Bioinformatic analysis was utilized to elucidate the association between TRIM28 and genes involved in the proteasome and autophagy mediated protein degradation pathway. ShRNA knockdown (KD) and overexpression (OE) experiments were conducted to investigate the role of TRIM28 in MM pathogenesis. ChIP-seq and IP-MS analyses were performed to identify potential downstream targets of TRIM28.

Results:

Firstly, our survival analysis revealed that MM patients exhibited poor outcomes with high levels of TRIM28 in both the MMRF-CoMMpass and in-house datasets, particularly in the context of bortezomib treatment. Overexpression of TRIM28 promoted cell proliferation and induced drug resistance in MM cell lines, while knock-down of TRIM28 had the opposite effect. Bioinformatic analysis demonstrated a strong correlation between TRIM28 expression and the expression of proteasome subunits and autophagy-related genes in MM datasets. RNA-seq data showed down-regulation of both the proteasome pathway and autophagy pathway after TRIM28 knockdown, leading to decreased proteasome activities and accumulation of ubiquitinated proteins. Immunofluorescence assay confirmed nuclear localization of TRIM28, while ChIP-seq identified its binding to proteasome gene promoters such as PSMB1, PSMD2, and PSMD4. Knock-down of TRIM28 reduced the expression of proteasome subunits, indicating its critical role in transcriptional activation of these genes in MM cells.
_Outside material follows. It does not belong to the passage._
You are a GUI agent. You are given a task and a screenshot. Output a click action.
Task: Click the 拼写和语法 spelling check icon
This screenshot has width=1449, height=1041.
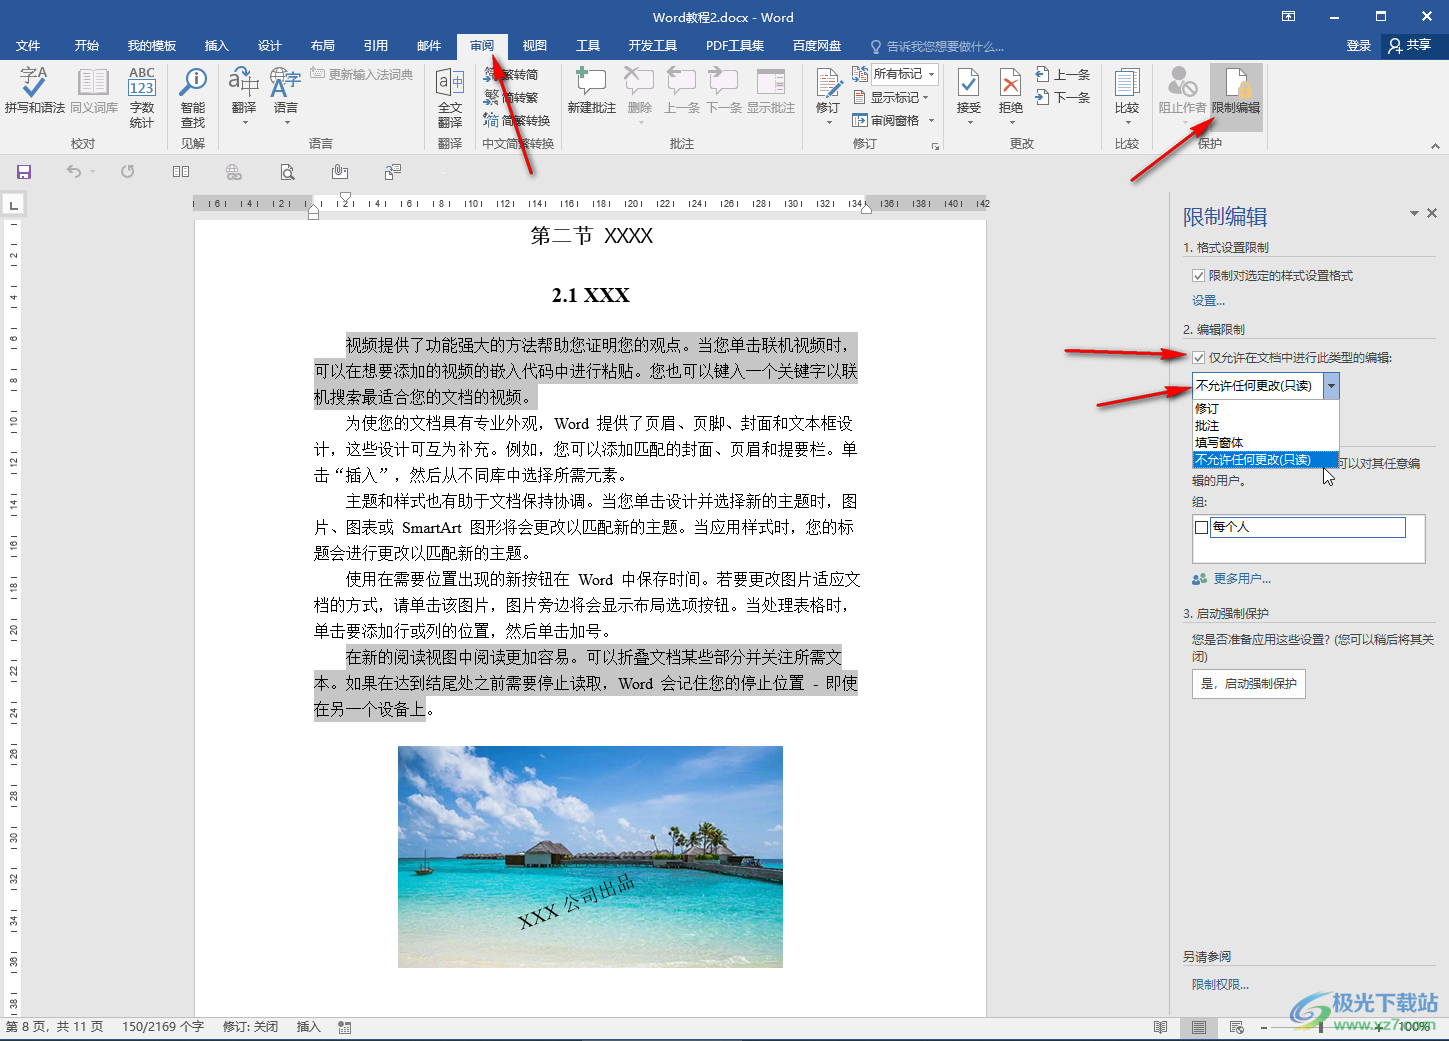pos(34,90)
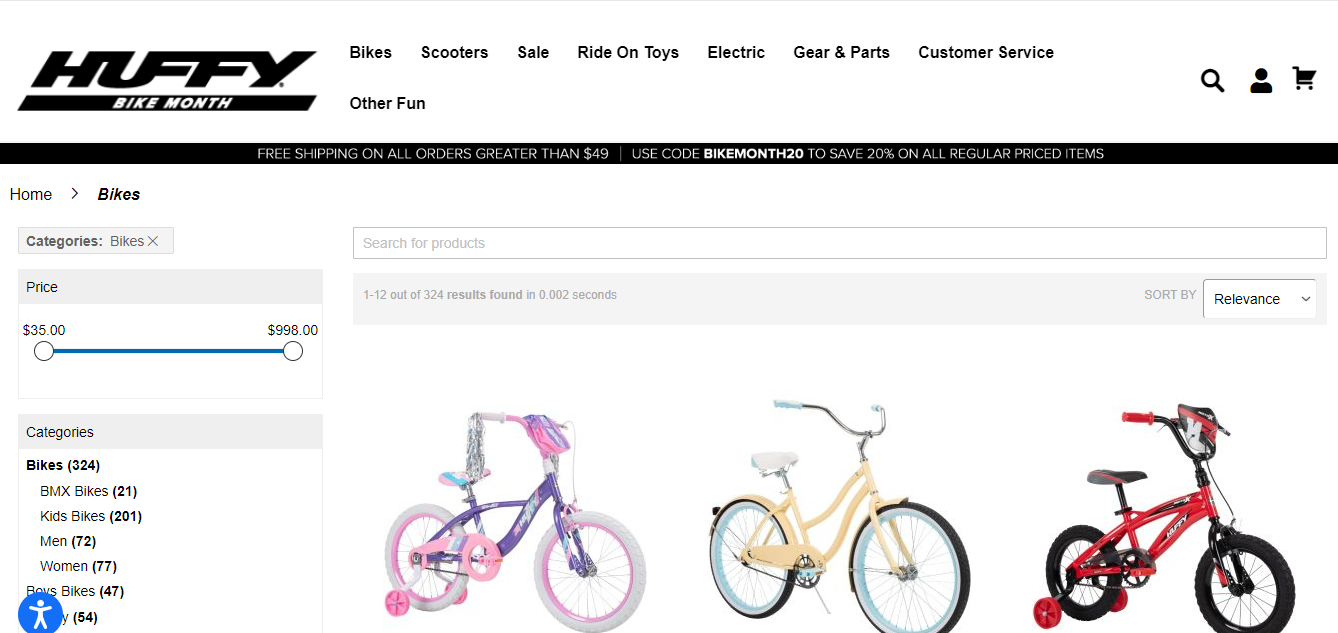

Additionally, a decrease in autophagosome formation was observed in TRIM28 KD cells, indicating the involvement of TRIM28 in autophagy activity. Further IP-MS and Co-IP assays demonstrated the interaction between TRIM28 and 14-3-3ζ. A significant reduction in the polyubiquitination level of 14-3-3ζ was noted in TRIM28 KD cells. The 14-3-3ζprotein serves as an adaptor that modulates cellular signaling by binding to a wide array of proteins. Therefore, acting as an E3 ligase, TRIM28 promotes ubiquitin-dependent degradation of 14-3-3ζ, thereby enhancing autophagy activity in MM. These findings underscore the crucial role of TRIM28 in maintaining protein homeostasis by regulating both proteasome and autophagy activities involved in myeloma pathogenesis.

Conclusion:

Our research has provided new and important insights into the crucial role of TRIM28 in maintaining protein homeostasis and its involvement in myeloma pathogenesis. TRIM28 activates the proteasome and autophagy pathways, making it a potential promising therapeutic target in MM.